RICHARD HIMELRICK is a 30-year trial lawyer. His practice centers on business litigation with an emphasis on securities cases. He chairs Tiffany & Bosco’s Civil and Commercial Litigation Department. He is listed in The Best Lawyers in America, Southwest Super Lawyers, Litigation Counsel of America, and is a member of Scribes—The American Society of Legal Writers and the Arizona State Bar Class Actions and Derivative Suits Committee.
He represents clients in business disputes in both state and federal court. His cases often involve investment fraud including the defense of administrative actions brought by securities regulators.
Rich was lead counsel for a certified class of investors who bought mortgage-backed note investments issued by two insolvent companies. See Facciola v. Greenberg Traurig, LLP, 281 F.R.D. 363 (D. Ariz. 2012). The case alleged that the notes were sold in what became a Ponzi scheme. Defendants include the issuers’ management, two national law firms that acted as securities counsel, and the lead issuer’s auditors. The case settled with the issuer’s management and securities counsel for $89 million.
Rich was also lead trial counsel for the plaintiff class in an action certified on behalf of Arizona investors who purchased stocks under Olde Discount Corporation’s “commission-free” programs. After a three week trial, the case settled during jury deliberations for $21 million, which represented a return to investors of over 115% of their out-of-pocket losses.
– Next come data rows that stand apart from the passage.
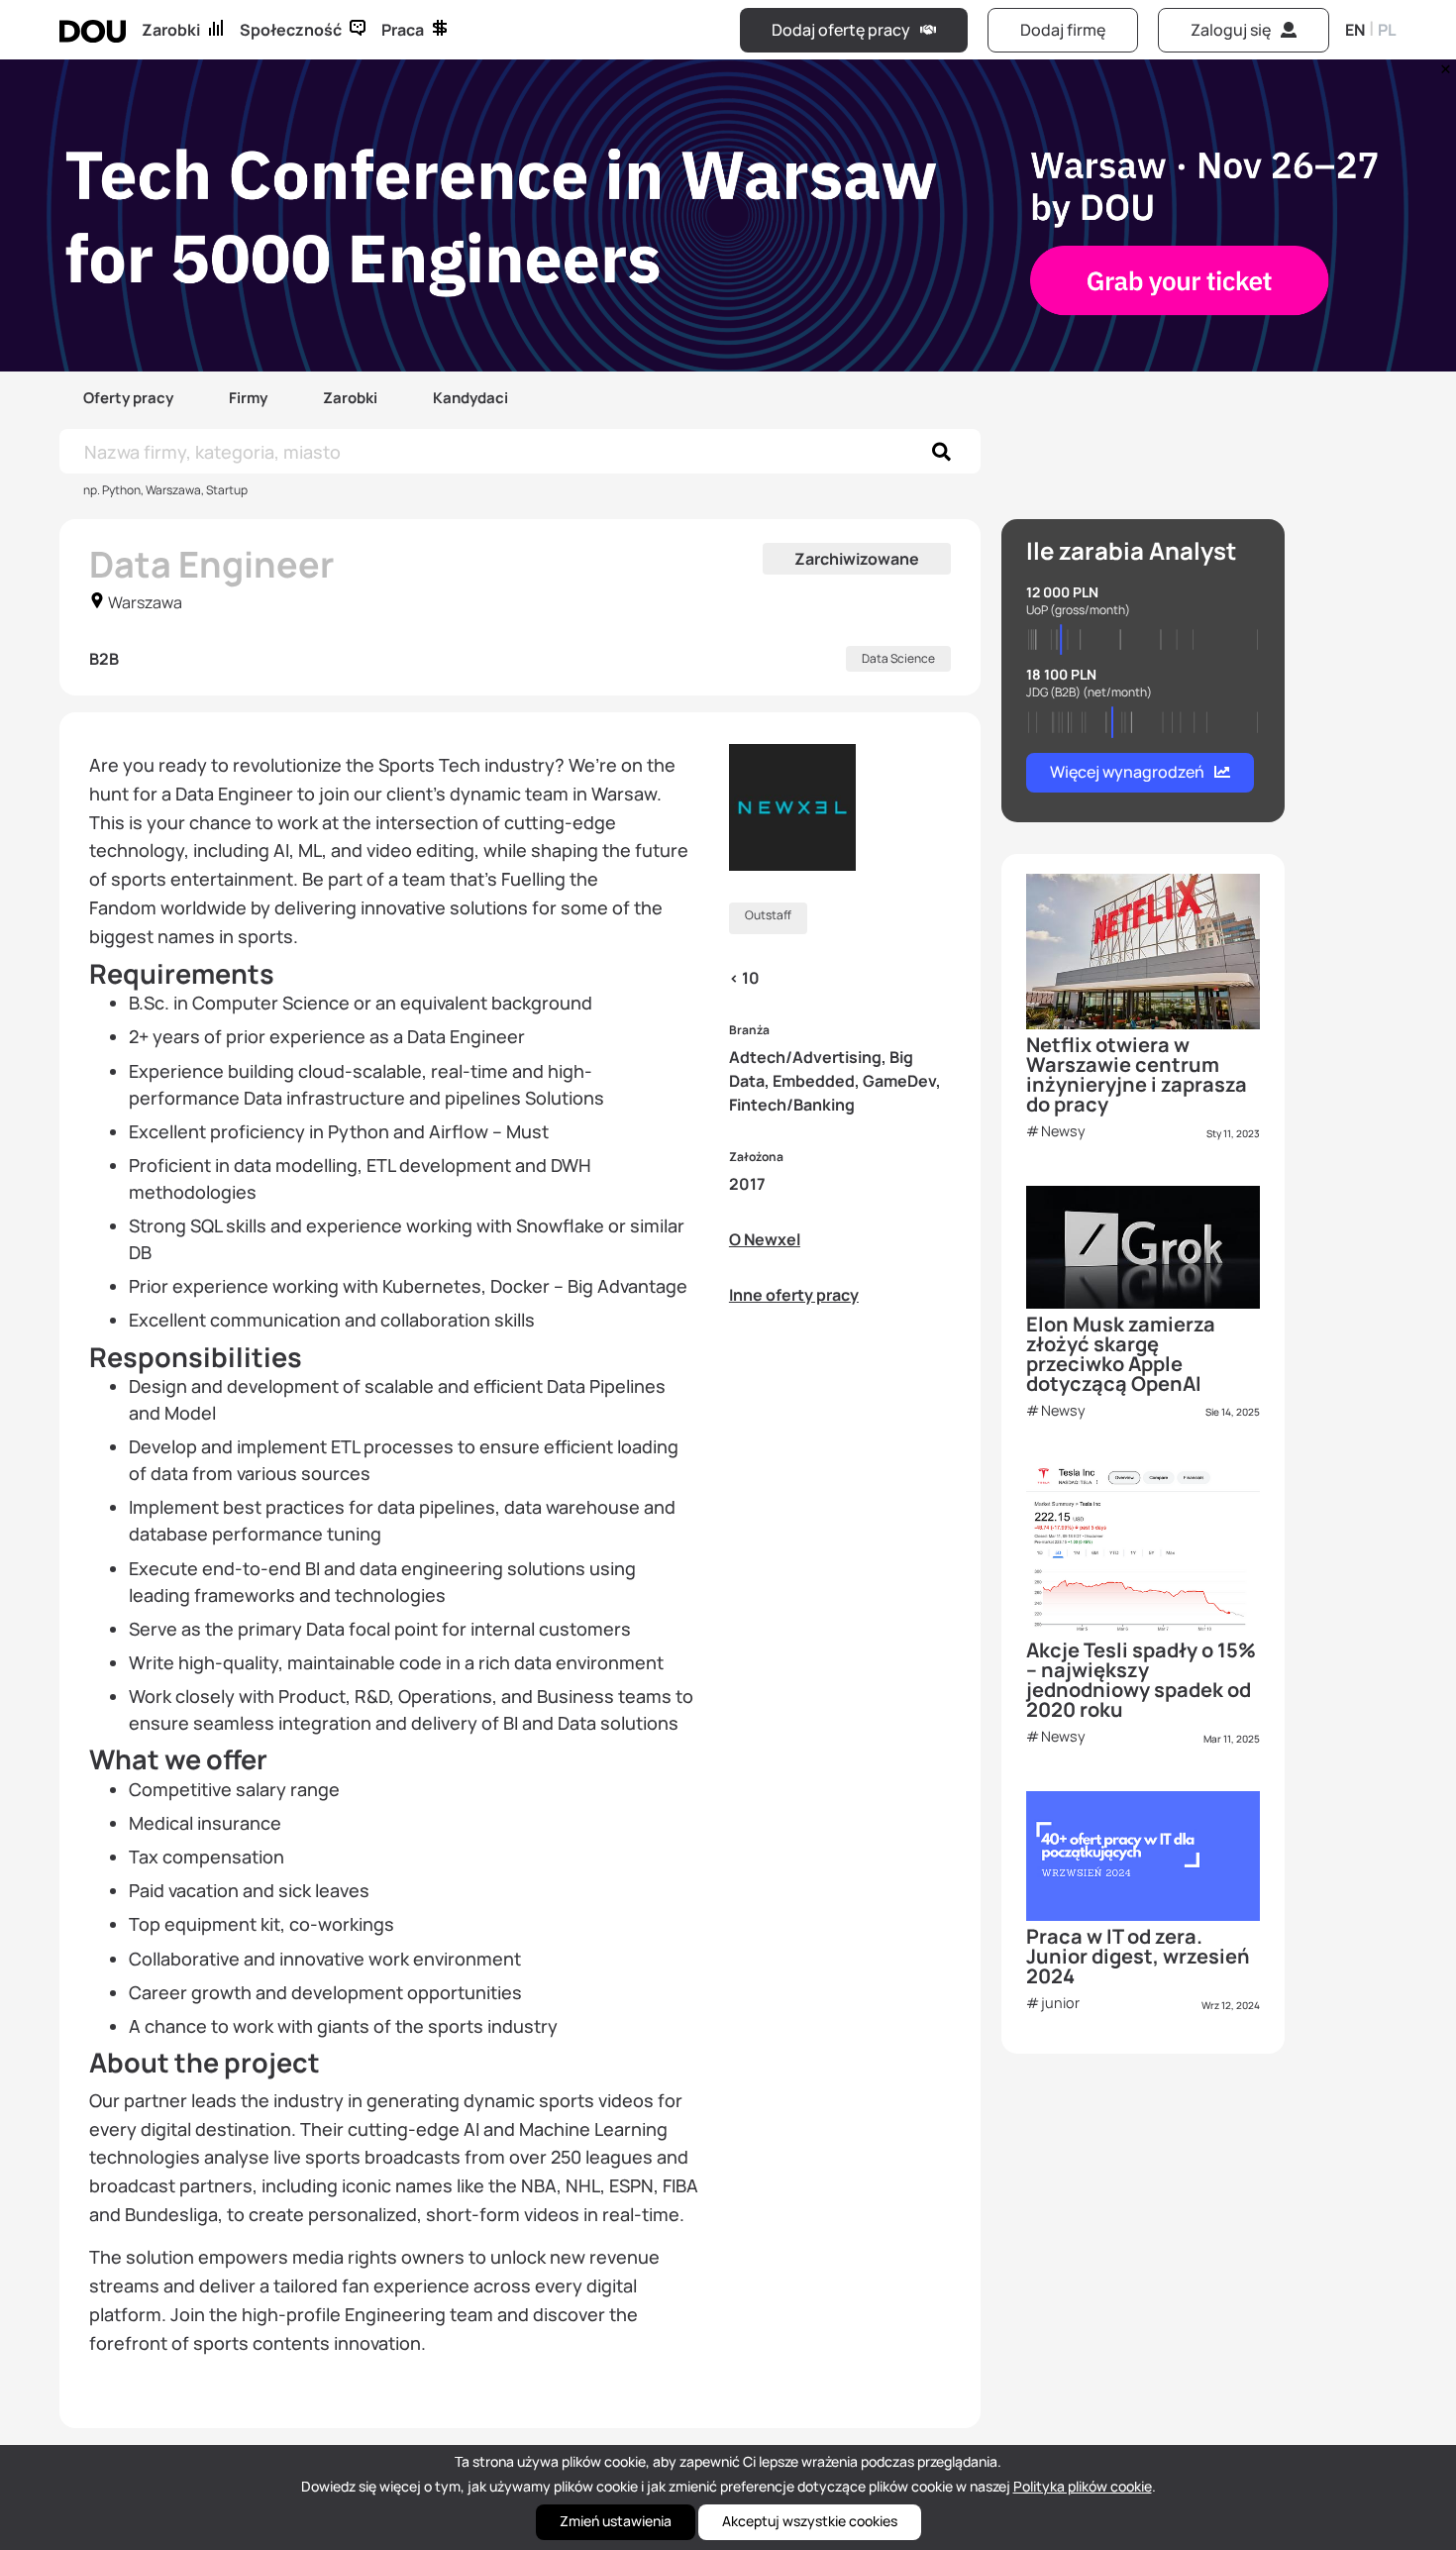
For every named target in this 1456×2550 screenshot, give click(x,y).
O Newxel (764, 1239)
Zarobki (171, 30)
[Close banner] (1442, 64)
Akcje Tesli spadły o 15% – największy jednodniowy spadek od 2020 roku (1141, 1680)
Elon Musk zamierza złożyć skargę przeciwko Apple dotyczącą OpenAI (1120, 1354)
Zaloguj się (1231, 30)
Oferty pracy (128, 397)
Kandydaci (470, 397)
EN (1355, 30)
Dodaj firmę (1062, 30)
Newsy (1063, 1130)
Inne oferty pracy (794, 1295)
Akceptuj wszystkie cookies (809, 2520)
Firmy (248, 397)
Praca (402, 30)
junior (1060, 2002)
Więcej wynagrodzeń (1127, 772)
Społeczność (291, 30)
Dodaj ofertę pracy (841, 30)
He was co-trial counsel for the plaintiffs in a class action filed on behalf of 11,000 investors who invested over $500 million with the Baptist Foundation of Arizona and its subsidiaries. During the sixth day of trial against BFA’s auditor, Arthur Andersen, the case settled for $217 million. The year before he was lead class counsel in a related action that led to a $21 million settlement with BFA’s outside attorneys. In another case, he represented three minority stockholders in a suit alleging shareholder oppression. For over a decade, the three plaintiffs had received only nominal dividends. The week before trial the case settled for $19.5 million.